— start of Source material —

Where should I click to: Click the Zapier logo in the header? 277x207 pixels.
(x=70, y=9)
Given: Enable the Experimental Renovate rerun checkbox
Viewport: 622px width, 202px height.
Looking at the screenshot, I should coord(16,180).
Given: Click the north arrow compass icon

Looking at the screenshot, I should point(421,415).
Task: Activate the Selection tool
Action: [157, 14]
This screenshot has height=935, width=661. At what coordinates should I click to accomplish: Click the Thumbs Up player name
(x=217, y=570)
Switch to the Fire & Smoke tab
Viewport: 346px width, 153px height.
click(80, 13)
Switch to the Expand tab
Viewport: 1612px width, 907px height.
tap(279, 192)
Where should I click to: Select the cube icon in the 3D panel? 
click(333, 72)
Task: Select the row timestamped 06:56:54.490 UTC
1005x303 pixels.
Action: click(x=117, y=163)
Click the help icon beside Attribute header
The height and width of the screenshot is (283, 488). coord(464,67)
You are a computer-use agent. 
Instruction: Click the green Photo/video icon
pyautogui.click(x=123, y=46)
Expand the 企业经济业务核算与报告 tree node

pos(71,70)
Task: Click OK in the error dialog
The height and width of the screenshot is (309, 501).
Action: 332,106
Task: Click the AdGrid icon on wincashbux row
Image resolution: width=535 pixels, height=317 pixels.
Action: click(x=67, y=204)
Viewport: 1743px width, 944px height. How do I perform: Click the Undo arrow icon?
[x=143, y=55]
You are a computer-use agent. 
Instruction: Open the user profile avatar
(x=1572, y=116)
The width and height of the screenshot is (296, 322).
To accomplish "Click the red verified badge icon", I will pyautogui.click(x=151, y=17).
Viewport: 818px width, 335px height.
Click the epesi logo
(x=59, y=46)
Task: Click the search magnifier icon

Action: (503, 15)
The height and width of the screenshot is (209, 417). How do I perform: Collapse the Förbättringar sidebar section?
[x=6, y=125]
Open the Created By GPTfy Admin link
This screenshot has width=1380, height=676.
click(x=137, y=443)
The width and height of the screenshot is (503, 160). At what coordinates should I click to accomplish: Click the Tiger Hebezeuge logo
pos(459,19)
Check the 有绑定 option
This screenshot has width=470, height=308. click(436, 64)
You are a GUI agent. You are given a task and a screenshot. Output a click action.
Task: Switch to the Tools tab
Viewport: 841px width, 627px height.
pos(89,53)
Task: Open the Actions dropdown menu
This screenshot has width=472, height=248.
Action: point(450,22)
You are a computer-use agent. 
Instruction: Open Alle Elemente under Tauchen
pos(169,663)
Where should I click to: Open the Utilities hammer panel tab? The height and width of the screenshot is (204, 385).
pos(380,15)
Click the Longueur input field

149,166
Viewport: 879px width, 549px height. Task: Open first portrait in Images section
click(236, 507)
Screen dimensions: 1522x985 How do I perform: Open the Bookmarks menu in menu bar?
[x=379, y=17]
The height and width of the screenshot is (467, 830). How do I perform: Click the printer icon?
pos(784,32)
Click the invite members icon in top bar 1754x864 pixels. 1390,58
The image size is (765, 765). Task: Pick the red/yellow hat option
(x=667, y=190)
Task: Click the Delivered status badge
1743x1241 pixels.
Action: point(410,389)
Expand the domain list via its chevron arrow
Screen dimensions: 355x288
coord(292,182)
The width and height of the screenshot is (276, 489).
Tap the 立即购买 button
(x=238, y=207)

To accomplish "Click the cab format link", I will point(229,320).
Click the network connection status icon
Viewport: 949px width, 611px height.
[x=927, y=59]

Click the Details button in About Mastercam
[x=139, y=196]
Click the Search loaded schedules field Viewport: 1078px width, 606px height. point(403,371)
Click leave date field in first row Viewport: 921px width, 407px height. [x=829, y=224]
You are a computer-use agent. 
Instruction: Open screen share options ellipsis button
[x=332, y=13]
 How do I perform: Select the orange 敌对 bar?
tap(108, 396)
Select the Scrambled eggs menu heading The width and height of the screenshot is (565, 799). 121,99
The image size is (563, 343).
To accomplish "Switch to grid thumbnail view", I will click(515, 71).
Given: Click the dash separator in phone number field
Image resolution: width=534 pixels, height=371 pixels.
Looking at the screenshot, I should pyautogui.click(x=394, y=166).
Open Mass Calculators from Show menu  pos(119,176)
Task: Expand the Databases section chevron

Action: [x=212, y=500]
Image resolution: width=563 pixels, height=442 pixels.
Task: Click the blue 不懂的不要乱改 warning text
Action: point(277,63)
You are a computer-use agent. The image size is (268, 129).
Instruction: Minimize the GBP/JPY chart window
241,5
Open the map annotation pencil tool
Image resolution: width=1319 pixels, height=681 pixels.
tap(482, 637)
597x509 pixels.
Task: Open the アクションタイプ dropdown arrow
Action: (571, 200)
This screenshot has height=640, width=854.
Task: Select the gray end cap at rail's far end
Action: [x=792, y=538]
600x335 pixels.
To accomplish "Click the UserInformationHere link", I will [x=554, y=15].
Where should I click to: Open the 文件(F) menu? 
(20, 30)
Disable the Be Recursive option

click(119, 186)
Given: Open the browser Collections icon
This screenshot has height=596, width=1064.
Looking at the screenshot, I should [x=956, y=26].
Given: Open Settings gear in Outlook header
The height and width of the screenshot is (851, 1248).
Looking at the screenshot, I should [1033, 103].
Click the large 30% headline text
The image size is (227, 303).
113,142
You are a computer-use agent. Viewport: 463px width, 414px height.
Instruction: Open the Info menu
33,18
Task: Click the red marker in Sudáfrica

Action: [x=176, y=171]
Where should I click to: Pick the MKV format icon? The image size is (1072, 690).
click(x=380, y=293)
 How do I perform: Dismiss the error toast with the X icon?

— end of Source material —

- [Work to do]: Arrange the rows from the start of the rows down to the line containing "Looking at the screenshot, I should coord(16,180).", both ends included, as a two-column CSV with the header instruction,response. Each text goes in the first field and its answer in the second; quote every field and replace line breaks with spaces.

- [Finished task]:
instruction,response
"Where should I click to: Click the Zapier logo in the header? 277x207 pixels.","(x=70, y=9)"
"Given: Enable the Experimental Renovate rerun checkbox Viewport: 622px width, 202px height.","Looking at the screenshot, I should coord(16,180)."